結論からお伝えすると、飲食店の営業音そのものは、国の「騒音規制法」の直接の規制対象には原則あたりません。実際に効いてくるのは、各自治体の環境条例と、民事上の「受忍限度」という考え方です。深夜の音響機器の制限など、条例の基準は必ず守る必要があります。そのうえで、近隣が我慢すべき限度を超える音を出し続けると、民法上の損害賠償の対象になり得ます。逆に言えば、基準内で誠実に対策していれば、過度に恐れる必要はありません。

法的根拠

まず騒音規制法ですが、規制対象は施行令の別表に定める「特定施設」、つまり空気圧縮機や送風機など著しい音を出す機械設備です。飲食店の大型設備がこれに該当する場合を除き、営業音そのものは対象外です。

代わりに中心となるのが自治体の環境条例です。たとえば東京都の環境確保条例では、第131条で対象区域における午後11時から翌午前6時までのカラオケ等の音響機器の使用を制限し、第132条で深夜営業の飲食店に敷地境界での基準遵守を求めています。基準値は区域区分により40〜55デシベル程度です。条番号や数値は自治体ごとに異なりますので、お店の所在地のルールをご確認ください。

そして民事の責任を支えるのが、民法709条の不法行為と「受忍限度論」です。これは、社会生活上、通常の人が当然我慢すべき限度を超えた音だけが違法になる、という考え方です。最高裁平成6年3月24日判決は、行政上の基準に違反していても、それだけで直ちに違法とはならず、被害の程度や地域性、防止措置の有無などを総合して判断するとしています。条例基準の超過は、この判断で不利に働きやすい要素です。

具体的な対応ステップ

苦情を受けたら、まず放置しないことです。日時・内容・申立者を記録に残します。誠実に対応した事実は、後の受忍限度の判断でお店に有利に働きます。

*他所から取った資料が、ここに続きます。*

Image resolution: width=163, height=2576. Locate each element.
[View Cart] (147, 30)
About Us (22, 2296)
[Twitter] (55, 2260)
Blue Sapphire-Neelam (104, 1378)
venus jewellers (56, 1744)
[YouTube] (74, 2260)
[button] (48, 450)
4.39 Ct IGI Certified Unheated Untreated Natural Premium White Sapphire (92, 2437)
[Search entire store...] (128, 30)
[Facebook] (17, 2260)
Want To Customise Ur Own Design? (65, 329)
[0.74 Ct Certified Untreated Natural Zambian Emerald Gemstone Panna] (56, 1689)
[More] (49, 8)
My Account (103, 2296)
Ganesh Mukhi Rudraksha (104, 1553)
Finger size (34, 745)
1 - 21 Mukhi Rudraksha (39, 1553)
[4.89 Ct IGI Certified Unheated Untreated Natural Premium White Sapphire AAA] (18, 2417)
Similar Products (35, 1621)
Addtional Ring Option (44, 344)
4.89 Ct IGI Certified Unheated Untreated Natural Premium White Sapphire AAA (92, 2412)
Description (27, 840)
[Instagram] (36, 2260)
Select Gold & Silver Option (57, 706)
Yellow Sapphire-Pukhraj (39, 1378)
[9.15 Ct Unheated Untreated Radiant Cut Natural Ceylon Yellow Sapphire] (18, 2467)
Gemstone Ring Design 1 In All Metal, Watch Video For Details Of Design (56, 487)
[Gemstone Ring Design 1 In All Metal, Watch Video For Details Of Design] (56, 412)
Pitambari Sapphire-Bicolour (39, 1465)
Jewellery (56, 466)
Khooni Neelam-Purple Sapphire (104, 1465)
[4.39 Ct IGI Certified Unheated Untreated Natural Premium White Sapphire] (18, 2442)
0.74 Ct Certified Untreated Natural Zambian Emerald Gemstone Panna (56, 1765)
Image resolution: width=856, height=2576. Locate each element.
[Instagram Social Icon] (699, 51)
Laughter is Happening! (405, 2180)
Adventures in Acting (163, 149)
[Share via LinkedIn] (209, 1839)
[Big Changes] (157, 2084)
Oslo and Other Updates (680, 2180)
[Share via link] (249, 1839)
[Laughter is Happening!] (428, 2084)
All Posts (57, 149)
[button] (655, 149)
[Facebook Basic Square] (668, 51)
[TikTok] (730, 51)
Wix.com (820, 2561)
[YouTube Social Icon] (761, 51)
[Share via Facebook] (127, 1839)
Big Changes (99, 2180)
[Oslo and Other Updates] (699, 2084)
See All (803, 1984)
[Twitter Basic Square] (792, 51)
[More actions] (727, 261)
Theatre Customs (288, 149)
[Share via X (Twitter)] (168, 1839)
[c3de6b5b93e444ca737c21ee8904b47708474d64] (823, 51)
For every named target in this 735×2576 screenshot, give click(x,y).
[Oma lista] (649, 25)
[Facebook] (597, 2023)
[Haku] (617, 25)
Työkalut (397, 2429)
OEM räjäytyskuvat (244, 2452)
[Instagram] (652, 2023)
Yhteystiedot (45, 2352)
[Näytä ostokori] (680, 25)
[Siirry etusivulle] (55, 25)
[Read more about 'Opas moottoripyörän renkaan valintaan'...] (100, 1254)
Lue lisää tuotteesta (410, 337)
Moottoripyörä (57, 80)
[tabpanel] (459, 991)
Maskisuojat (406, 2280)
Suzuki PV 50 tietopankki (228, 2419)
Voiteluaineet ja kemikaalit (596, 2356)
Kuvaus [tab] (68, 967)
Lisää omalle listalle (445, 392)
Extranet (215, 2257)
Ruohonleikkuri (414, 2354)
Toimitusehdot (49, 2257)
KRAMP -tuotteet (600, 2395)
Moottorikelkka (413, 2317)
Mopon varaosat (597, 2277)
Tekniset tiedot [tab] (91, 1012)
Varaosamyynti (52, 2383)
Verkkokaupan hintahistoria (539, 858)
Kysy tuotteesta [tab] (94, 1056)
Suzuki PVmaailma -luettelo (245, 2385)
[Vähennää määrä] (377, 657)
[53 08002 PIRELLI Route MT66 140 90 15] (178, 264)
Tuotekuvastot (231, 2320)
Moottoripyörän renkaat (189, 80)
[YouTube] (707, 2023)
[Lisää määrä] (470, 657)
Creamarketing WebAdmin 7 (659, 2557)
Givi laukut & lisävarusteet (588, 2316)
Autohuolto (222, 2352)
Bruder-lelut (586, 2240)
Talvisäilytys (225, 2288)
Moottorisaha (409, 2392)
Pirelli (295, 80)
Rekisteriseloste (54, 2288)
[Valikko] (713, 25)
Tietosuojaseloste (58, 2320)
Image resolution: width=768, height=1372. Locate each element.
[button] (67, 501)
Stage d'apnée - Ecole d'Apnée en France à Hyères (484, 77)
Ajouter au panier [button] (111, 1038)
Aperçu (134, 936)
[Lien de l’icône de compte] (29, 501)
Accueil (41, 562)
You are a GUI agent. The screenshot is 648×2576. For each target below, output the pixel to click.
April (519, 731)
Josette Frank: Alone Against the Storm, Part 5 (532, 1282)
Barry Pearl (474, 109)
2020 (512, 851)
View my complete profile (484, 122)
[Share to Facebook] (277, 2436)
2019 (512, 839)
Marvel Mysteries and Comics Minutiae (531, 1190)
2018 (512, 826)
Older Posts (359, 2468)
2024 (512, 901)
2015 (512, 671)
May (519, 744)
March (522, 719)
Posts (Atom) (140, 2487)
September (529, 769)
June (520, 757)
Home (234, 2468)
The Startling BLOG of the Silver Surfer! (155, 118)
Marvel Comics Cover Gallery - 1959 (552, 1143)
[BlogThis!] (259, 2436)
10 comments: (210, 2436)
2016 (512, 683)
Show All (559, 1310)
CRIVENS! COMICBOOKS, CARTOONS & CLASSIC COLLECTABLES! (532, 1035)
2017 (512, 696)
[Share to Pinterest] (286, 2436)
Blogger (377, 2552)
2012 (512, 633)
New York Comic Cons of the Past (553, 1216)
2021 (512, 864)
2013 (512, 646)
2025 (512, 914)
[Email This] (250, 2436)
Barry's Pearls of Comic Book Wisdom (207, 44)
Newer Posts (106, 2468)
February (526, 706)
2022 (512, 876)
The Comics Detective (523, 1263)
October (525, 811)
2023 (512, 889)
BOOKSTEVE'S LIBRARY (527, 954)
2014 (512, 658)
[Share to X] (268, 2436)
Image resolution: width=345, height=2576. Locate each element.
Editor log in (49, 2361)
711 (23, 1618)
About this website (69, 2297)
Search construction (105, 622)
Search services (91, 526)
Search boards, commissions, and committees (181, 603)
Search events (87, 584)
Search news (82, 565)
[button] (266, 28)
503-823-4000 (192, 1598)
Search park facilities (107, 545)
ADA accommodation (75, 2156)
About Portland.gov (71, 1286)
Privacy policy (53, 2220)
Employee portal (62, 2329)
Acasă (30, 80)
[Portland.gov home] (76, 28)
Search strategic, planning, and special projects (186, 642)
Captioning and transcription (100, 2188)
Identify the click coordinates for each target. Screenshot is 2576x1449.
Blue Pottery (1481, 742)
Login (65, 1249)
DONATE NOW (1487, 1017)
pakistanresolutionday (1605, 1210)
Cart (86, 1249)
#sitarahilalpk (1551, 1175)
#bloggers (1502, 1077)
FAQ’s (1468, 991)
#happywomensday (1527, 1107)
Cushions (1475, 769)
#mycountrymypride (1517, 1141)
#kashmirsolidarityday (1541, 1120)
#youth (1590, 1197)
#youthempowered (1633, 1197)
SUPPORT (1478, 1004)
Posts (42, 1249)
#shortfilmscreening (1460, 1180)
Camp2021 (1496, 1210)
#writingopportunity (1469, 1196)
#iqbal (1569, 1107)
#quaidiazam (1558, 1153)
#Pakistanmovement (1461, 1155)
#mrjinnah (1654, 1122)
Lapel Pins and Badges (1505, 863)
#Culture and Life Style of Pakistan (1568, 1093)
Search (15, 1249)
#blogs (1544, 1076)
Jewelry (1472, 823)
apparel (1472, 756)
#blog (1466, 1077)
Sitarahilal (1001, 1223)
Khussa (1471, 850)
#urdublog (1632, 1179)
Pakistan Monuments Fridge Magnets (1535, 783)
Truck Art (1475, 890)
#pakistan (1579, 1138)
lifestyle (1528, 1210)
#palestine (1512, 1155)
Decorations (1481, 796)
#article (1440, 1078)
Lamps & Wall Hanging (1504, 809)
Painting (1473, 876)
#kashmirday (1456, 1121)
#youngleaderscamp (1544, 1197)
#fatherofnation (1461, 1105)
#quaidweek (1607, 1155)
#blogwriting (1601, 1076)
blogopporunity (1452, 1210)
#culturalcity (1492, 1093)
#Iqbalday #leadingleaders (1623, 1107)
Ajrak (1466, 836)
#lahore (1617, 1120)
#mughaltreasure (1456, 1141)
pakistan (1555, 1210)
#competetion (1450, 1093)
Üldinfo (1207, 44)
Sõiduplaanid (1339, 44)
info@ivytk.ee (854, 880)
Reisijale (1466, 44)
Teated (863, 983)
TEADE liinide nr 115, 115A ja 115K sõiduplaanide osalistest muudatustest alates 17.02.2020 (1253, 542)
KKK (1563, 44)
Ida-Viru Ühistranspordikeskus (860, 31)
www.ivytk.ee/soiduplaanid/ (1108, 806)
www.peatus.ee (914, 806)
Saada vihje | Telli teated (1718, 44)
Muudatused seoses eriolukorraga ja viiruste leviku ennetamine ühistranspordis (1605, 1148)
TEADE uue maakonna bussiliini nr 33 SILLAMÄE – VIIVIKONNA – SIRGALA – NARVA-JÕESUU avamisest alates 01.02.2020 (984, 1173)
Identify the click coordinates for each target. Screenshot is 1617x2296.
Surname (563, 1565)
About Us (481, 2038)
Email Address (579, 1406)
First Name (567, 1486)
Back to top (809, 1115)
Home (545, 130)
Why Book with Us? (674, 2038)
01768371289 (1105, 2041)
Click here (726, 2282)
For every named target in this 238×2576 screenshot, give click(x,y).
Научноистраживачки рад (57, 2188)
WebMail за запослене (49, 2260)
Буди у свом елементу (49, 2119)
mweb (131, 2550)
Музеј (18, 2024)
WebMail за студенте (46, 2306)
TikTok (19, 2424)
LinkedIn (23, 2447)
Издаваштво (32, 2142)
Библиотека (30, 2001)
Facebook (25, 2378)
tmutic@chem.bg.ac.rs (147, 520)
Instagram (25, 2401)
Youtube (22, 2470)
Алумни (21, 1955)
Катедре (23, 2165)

次に音源を特定します。BGMやカラオケ、換気扇・室外機の機械音、お客さまの声、深夜の人の出入りやドアの開閉音。どれが原因かを切り分けましょう。深夜帯の音響機器は止めるか音量を下げ、室外機には防振ゴムや防音カバーを施します。入口には「お静かにお願いします」と掲示し、退店時の声かけや誘導も効果的です。あわせて自治体の環境部門に相談し、必要なら敷地境界の騒音を測定して、基準内であることを記録しておくと、いざというときの備えになります。

ケース別の判断

音響機器による深夜の音であれば、条例違反の可能性が高く、まず時間帯と音量の見直しが最優先です。室外機など設備の音は、防振・防音工事で物理的に下げられることが多く、対応の効果が見えやすい部分です。お客さまの話し声や出入りの音は、お店が直接コントロールしにくいものの、掲示や声かけ、動線の工夫で軽減を図った事実が大切です。なお、相手より先にその場所で営業していたか(先住性)や、住居地域か商業地域かといった地域性も、判断に影響します。

専門家に相談すべき境界線

話し合いで折り合えず、内容証明が届いた、損害賠償や差止めを求められた、といった段階に入ったら、弁護士へのご相談をおすすめします。条例基準の解釈や測定方法に迷うときは、自治体の環境部門が窓口になります。営業許可や深夜営業に関わる場合は、行政書士の力も借りられます。法的な対応は事案ごとに結論が変わりますので、最終的には弁護士・専門家へのご相談をおすすめします。